Apache Hadoop YARN: Moving beyond MapReduce and Batch Processing with Apache Hadoop 2 (2014)

12. Apache Hadoop YARN Frameworks

One of the most exciting aspects of YARN is its ability to support multiple programming models and application frameworks. In Hadoop version 1, the only processing model available to users is MapReduce. In Hadoop version 2, MapReduce is separated from the resource management layer of Hadoop and placed into its own application framework. YARN forms a resource management platform, which provides services such as scheduling, fault monitoring, data locality, and more to Map-Reduce and other frameworks.

The following is a brief survey of emerging open-source frameworks that are being developed to run under YARN. As of this writing, there are many YARN frameworks under active development and the framework landscape is expected to change rapidly. Commercial vendors are also taking advantage of the YARN platform. Each of the following frameworks is under various stages of development and deployment; please consult the Framework webpage for full details.

Distributed-Shell

Distributed-Shell is an example application that demonstrates how to write applications on top of YARN. It is covered in detail in Chapter 11, “Using Apache Hadoop YARN Distributed-Shell,” and represents a simple method for running shell commands and scripts in containers in parallel on a Hadoop YARN cluster.

Hadoop MapReduce

As mentioned earlier, MapReduce was the first YARN framework and drove many of YARN’s requirements. As described in previous chapters, MapReduce works well, is of production quality, has almost the same feature set as before, and provides full compatibility, with a few minor exceptions, with Hadoop version 1. In addition, it has been thoroughly tested on a large scale, and is integrated tightly with the rest of the Hadoop ecosystem projects, such as Apache Pig, Apache Hive, and Apache Oozie.

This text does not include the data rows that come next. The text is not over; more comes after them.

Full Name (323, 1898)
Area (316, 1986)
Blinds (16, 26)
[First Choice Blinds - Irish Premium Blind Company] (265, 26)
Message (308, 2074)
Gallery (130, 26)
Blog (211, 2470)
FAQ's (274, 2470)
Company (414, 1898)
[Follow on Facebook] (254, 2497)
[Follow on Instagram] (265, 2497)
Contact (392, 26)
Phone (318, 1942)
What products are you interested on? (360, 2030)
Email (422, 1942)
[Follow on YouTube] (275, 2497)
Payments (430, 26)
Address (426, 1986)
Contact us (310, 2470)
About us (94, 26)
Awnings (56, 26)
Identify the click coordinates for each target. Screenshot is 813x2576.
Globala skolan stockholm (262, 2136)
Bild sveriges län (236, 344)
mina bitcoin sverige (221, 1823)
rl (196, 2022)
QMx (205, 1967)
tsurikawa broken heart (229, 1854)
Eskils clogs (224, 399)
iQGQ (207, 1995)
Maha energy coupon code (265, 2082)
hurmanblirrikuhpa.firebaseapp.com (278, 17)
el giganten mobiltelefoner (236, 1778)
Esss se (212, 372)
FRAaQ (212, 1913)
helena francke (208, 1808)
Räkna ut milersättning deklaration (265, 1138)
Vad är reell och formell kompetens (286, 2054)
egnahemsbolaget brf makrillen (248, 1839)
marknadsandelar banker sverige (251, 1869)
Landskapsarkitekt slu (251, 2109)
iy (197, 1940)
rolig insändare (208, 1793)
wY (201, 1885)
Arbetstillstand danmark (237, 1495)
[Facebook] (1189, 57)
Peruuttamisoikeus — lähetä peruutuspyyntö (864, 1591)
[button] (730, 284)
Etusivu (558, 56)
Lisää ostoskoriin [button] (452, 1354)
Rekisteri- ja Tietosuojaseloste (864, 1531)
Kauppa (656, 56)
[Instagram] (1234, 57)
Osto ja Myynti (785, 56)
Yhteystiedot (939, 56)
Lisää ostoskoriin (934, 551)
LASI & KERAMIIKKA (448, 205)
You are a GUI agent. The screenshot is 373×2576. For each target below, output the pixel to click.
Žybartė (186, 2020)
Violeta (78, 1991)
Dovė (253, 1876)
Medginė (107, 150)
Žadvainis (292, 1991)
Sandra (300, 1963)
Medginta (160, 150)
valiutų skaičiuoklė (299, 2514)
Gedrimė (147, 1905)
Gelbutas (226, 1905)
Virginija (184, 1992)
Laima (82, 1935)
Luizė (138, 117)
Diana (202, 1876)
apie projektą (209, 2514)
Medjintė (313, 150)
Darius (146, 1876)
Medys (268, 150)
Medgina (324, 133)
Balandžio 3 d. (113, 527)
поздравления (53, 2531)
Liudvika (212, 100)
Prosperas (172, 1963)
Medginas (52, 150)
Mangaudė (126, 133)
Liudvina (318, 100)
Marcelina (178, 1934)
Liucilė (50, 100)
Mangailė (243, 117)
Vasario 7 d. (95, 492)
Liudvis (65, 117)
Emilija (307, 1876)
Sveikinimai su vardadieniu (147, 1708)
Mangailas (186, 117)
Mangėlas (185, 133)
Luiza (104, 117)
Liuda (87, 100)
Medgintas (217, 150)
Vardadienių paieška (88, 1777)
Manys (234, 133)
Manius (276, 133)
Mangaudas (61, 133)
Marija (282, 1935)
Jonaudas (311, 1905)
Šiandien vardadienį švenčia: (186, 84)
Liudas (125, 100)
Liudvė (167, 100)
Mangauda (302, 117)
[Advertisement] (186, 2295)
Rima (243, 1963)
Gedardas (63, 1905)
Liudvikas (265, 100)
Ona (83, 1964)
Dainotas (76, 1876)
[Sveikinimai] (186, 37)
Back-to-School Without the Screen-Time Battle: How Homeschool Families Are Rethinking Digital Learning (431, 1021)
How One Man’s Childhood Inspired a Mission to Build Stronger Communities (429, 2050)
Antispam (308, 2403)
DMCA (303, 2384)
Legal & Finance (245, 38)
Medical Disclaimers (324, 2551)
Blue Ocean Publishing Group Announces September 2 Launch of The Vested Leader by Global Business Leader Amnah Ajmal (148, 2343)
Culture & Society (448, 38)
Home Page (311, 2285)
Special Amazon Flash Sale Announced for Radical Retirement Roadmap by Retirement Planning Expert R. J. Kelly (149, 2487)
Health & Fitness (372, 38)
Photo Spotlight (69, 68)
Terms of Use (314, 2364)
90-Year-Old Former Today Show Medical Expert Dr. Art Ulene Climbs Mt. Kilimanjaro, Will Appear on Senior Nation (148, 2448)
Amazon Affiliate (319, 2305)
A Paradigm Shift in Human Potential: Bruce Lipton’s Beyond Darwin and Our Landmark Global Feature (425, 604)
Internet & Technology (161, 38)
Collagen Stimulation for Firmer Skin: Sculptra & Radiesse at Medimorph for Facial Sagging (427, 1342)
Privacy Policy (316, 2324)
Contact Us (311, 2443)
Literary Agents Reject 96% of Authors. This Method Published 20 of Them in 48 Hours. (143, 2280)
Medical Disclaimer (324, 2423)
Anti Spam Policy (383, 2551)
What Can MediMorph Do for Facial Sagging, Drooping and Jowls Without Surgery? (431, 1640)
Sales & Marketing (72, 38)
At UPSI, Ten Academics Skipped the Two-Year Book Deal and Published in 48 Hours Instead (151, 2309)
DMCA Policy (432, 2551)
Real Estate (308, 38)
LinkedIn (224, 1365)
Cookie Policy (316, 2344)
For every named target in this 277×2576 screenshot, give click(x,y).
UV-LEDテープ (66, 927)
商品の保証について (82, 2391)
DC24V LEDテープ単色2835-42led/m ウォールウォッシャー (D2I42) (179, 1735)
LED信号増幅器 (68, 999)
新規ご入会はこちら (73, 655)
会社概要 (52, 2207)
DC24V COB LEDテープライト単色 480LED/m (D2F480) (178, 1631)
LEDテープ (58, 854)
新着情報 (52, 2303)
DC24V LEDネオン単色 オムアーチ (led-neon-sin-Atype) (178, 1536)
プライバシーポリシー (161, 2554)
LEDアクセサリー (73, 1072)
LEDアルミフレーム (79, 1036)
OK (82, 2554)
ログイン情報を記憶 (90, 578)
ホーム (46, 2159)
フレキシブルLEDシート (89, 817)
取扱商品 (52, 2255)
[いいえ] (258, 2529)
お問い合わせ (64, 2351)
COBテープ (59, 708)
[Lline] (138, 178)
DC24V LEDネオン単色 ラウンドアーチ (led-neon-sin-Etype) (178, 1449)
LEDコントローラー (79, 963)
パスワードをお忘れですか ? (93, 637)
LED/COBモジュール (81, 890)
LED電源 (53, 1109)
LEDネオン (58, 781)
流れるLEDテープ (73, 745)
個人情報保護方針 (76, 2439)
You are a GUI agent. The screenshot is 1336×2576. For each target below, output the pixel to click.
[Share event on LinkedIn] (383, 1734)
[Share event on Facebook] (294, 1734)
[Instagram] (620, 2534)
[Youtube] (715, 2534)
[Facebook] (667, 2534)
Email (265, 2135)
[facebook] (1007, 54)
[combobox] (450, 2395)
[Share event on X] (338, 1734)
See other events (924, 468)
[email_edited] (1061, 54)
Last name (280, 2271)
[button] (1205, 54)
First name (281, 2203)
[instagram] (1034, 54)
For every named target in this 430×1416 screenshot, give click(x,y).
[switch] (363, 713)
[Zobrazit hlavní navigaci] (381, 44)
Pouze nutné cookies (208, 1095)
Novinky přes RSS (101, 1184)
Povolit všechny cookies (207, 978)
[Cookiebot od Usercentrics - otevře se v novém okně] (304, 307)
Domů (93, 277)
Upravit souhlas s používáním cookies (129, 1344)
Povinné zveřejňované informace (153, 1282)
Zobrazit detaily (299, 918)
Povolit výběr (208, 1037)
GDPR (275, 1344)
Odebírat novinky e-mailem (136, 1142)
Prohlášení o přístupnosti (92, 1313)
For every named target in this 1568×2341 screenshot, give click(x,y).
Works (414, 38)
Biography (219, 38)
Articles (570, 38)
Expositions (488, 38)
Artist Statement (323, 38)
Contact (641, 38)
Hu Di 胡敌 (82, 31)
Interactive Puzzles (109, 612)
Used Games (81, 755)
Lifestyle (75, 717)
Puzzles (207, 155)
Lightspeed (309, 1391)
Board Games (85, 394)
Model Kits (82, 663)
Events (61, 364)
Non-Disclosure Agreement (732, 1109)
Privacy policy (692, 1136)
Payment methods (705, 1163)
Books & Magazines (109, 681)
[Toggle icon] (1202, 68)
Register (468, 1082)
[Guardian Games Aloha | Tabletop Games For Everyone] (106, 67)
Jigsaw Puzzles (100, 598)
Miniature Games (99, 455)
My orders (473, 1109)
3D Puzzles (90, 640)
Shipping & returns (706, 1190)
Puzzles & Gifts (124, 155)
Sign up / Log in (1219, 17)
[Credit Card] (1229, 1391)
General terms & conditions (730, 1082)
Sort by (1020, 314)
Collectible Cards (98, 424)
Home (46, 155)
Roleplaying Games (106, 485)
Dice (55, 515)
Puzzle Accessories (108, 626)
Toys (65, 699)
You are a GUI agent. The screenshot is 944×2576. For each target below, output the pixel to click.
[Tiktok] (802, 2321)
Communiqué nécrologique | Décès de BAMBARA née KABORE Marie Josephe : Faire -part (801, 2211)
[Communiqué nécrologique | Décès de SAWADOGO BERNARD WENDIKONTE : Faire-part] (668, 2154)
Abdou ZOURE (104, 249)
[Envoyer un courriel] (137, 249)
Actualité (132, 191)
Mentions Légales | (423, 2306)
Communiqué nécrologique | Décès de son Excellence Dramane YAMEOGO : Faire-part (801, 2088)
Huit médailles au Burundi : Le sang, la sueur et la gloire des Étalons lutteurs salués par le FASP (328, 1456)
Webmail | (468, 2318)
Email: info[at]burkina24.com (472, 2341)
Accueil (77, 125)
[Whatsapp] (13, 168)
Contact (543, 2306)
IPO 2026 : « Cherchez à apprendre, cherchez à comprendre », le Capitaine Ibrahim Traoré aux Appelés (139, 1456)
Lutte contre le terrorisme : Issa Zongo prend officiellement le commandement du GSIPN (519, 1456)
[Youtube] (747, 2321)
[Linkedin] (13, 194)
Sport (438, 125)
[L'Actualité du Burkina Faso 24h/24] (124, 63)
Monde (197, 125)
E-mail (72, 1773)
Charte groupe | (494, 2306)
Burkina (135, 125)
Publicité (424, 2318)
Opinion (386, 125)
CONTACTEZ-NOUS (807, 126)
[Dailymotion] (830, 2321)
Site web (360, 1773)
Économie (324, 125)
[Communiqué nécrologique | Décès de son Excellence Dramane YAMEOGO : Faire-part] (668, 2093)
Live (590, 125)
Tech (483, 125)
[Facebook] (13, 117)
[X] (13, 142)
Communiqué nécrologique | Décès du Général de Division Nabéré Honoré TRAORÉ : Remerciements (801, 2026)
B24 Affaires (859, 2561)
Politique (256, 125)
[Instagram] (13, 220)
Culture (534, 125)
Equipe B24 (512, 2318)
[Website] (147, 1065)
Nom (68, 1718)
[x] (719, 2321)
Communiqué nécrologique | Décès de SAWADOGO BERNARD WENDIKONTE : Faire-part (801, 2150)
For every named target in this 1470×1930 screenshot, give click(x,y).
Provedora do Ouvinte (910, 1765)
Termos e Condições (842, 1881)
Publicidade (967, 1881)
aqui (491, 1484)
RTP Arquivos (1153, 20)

One important aspect of the YARN design is the increased “user agility” in choosing different versions of MapReduce to use on a cluster. Indeed, with YARN it is possible to have production jobs using a stable MapReduce algorithm, even as test versions of MapReduce are running concurrently. These test versions allow developers to fix issues, develop new features, and fully test new versions of MapReduce on the same cluster.

Apache Tez

One great example of a new YARN framework that exploits its power is Apache Tez. Many Hadoop jobs consist of executing a complex directed acyclic graph (DAG) of tasks using separate MapReduce stages. Apache Tez generalizes this process and allows these tasks spread across stages to be run as a single, all-encompassing job. For example, a reduce task of a traditional MapReduce job can feed directly into another reduce task without an intermediate (pass-through) map task. The end result is faster processing of jobs and the promotion of what was previously a batch-oriented job to an interactive query.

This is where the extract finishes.